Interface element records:
┌────────

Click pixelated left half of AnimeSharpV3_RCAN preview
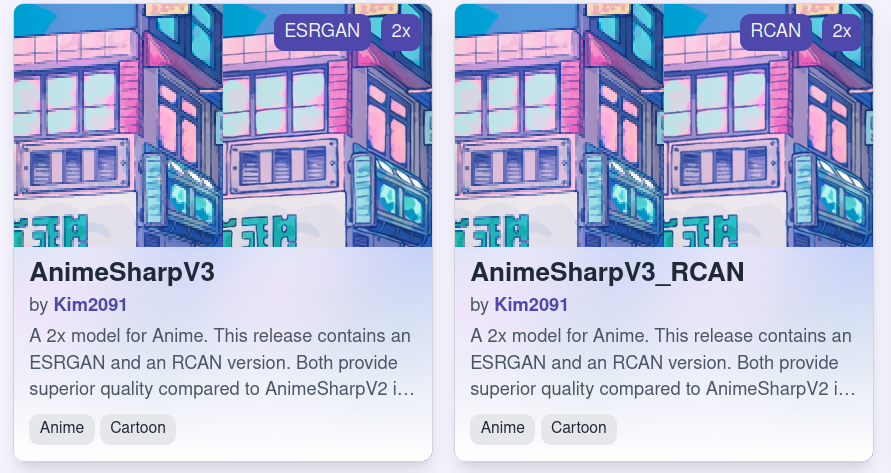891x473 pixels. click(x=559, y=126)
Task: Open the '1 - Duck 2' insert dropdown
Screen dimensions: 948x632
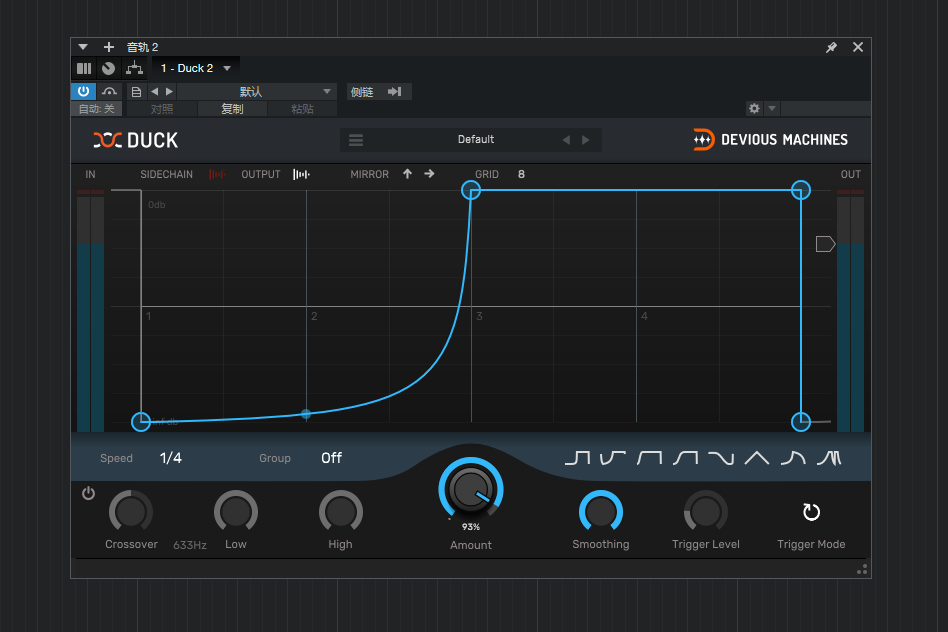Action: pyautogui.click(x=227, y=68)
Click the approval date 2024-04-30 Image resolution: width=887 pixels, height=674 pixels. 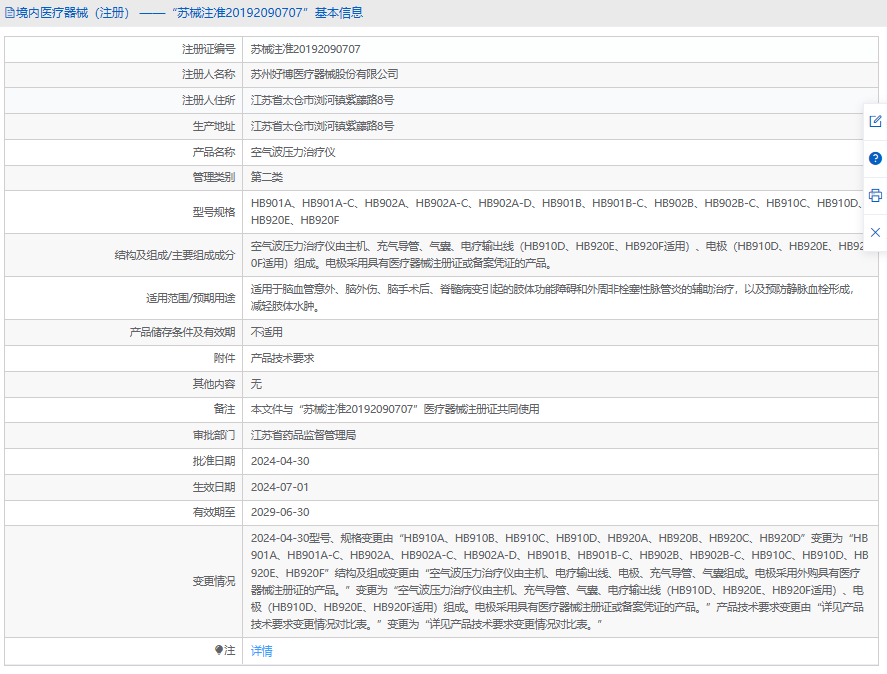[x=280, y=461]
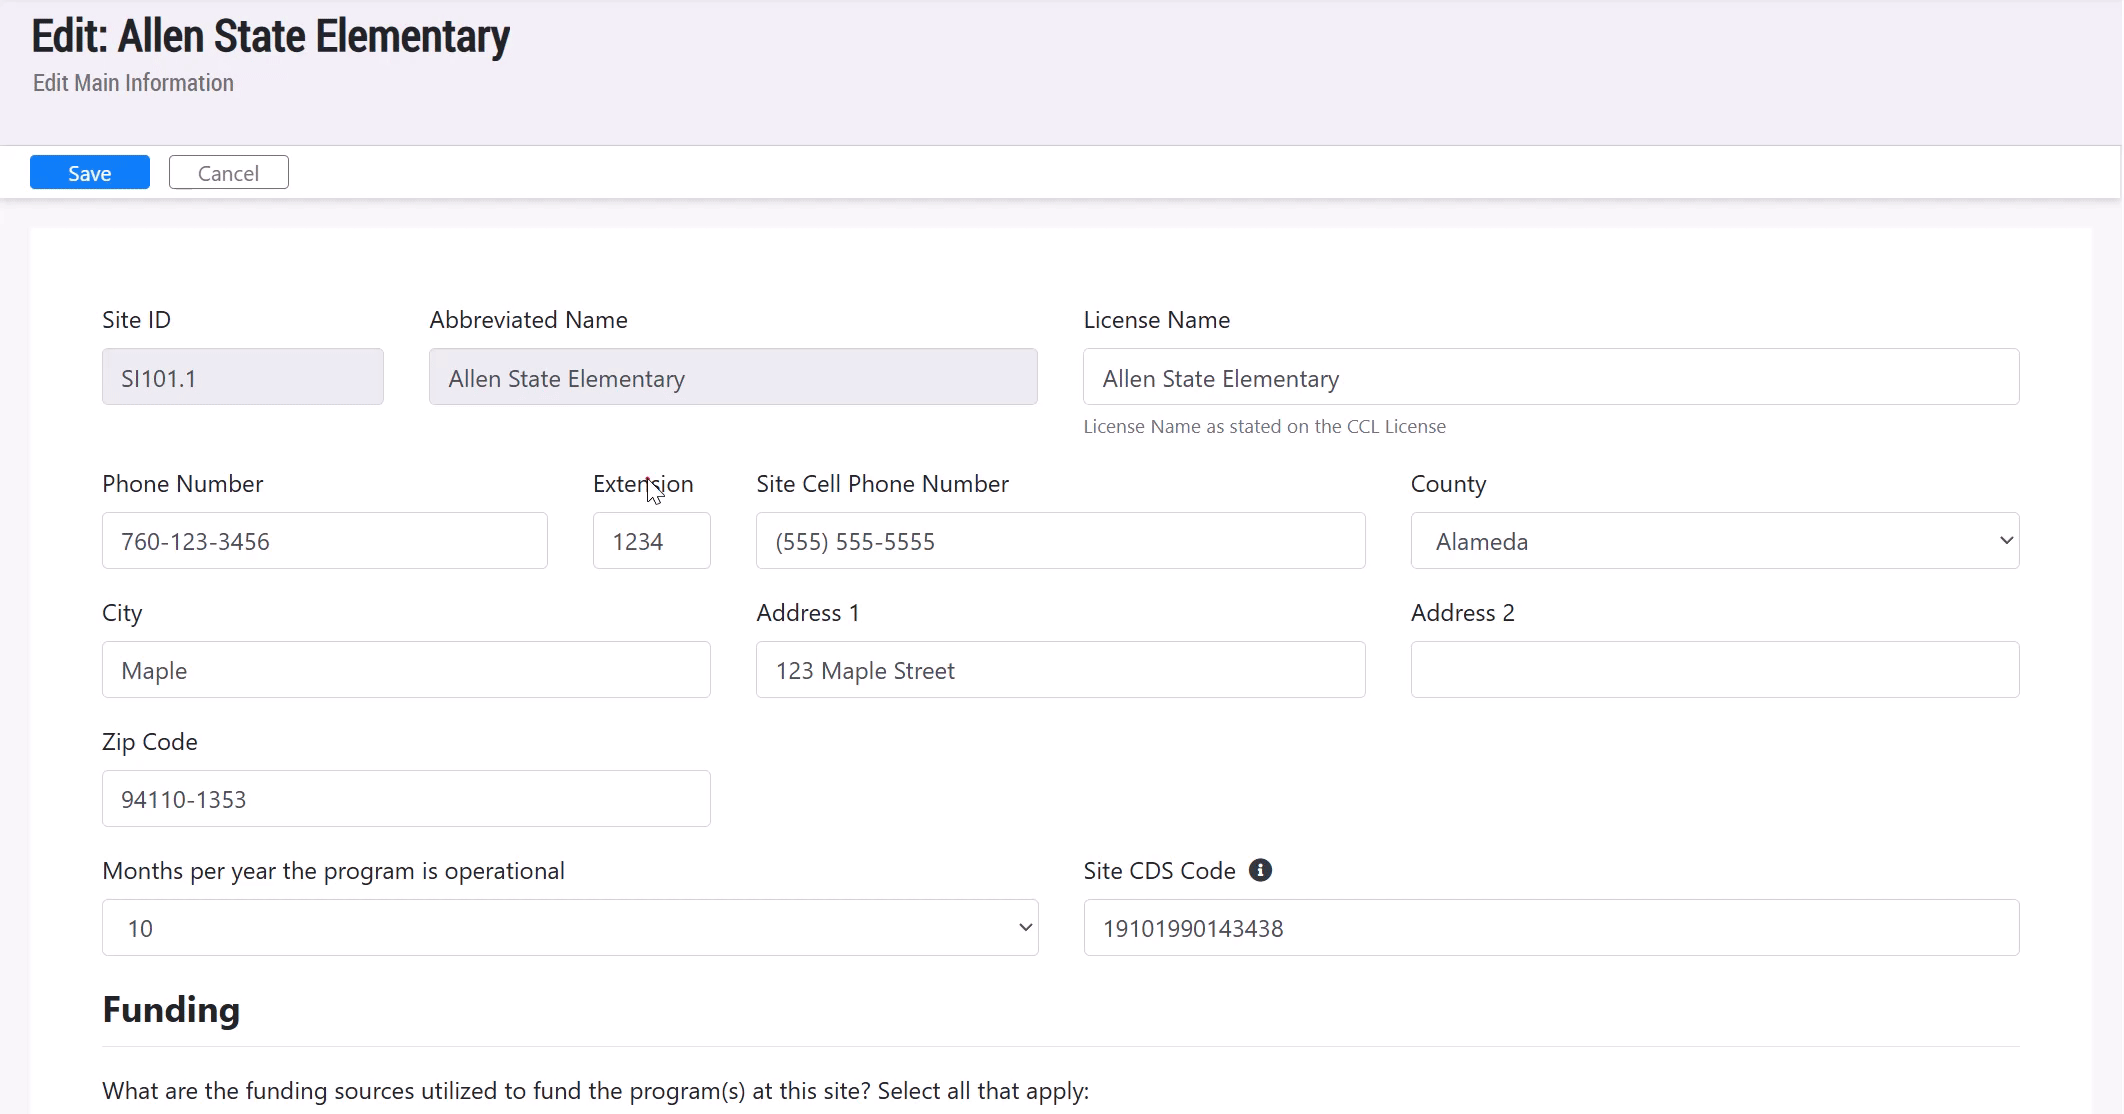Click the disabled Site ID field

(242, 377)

└────────
┌────────

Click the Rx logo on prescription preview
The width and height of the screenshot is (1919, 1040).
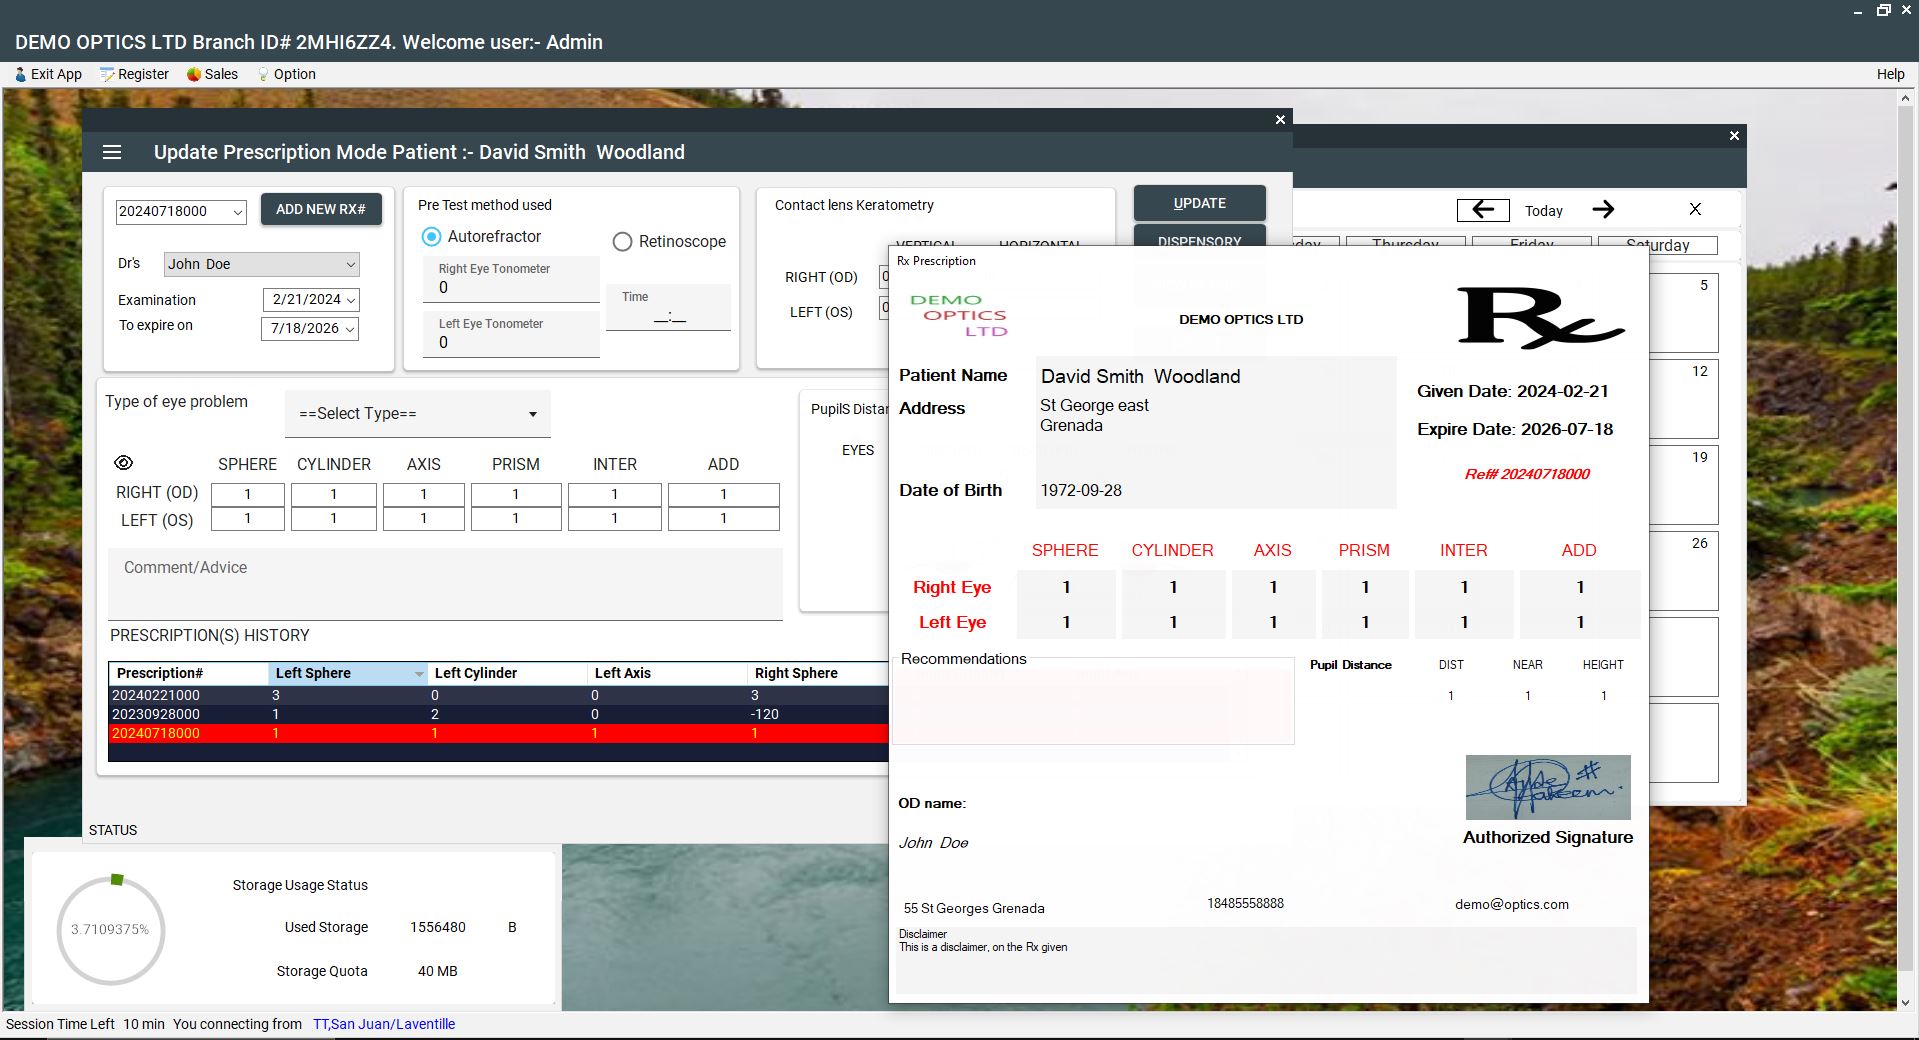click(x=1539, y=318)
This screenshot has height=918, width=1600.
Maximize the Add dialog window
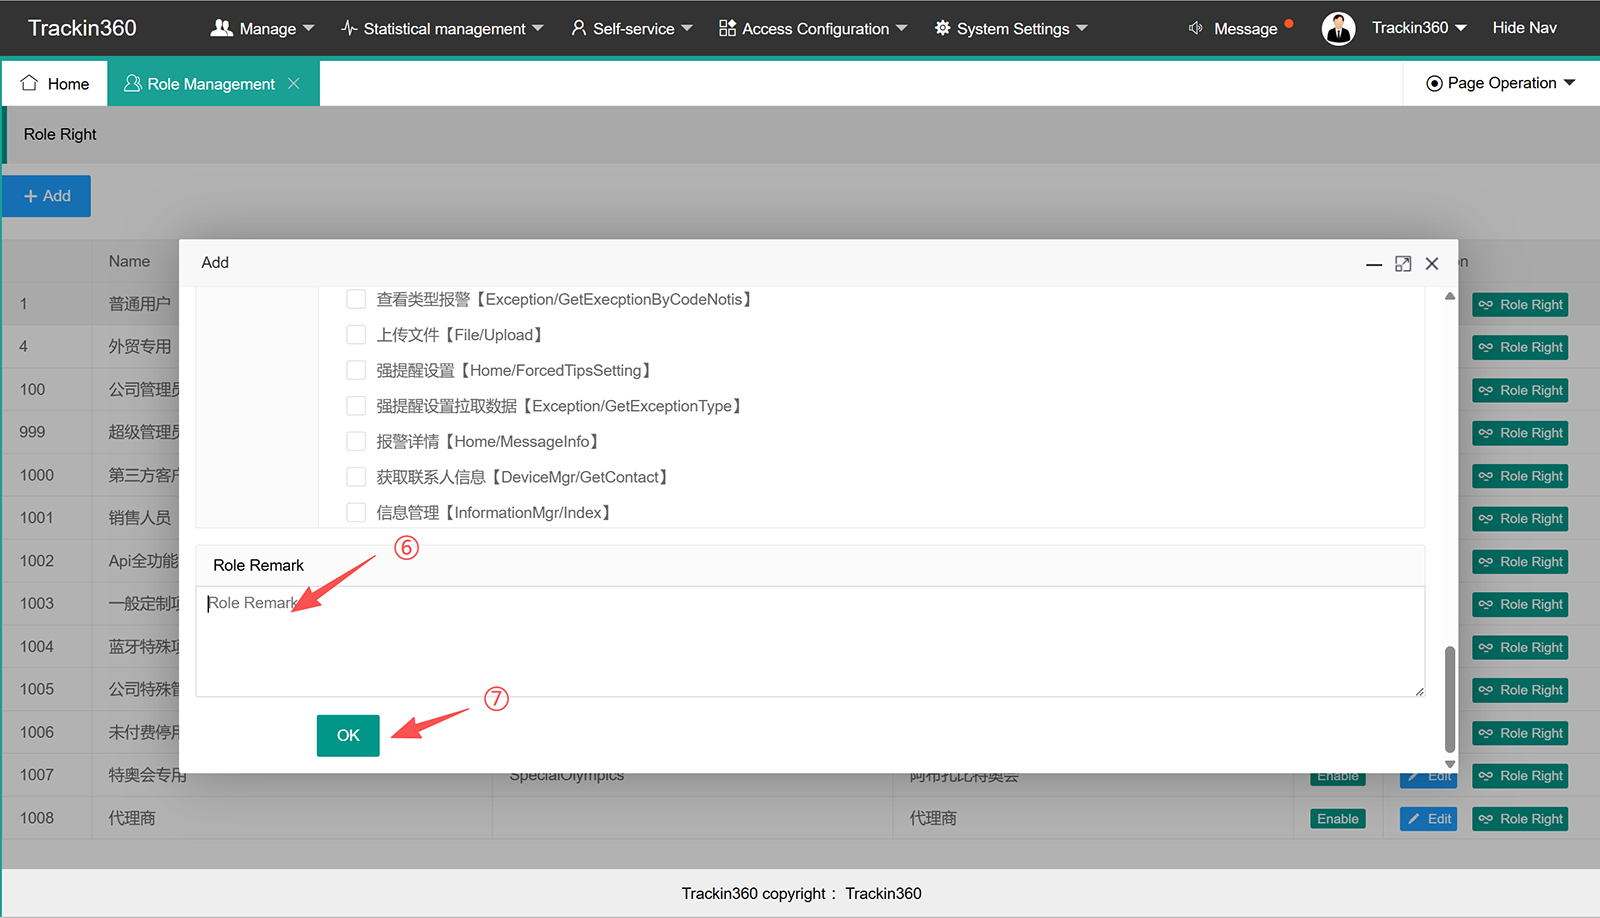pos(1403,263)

└────────

▸ **INSTRUCTION**
Return the lines of the entries above exactly as they appear, from the line with "This screenshot has height=918, width=1600." up to and including the line with "pos(1403,263)". Leave the pictures out of your answer.

▸ **WRITTEN ANSWER**
This screenshot has height=918, width=1600.
Maximize the Add dialog window
pos(1403,263)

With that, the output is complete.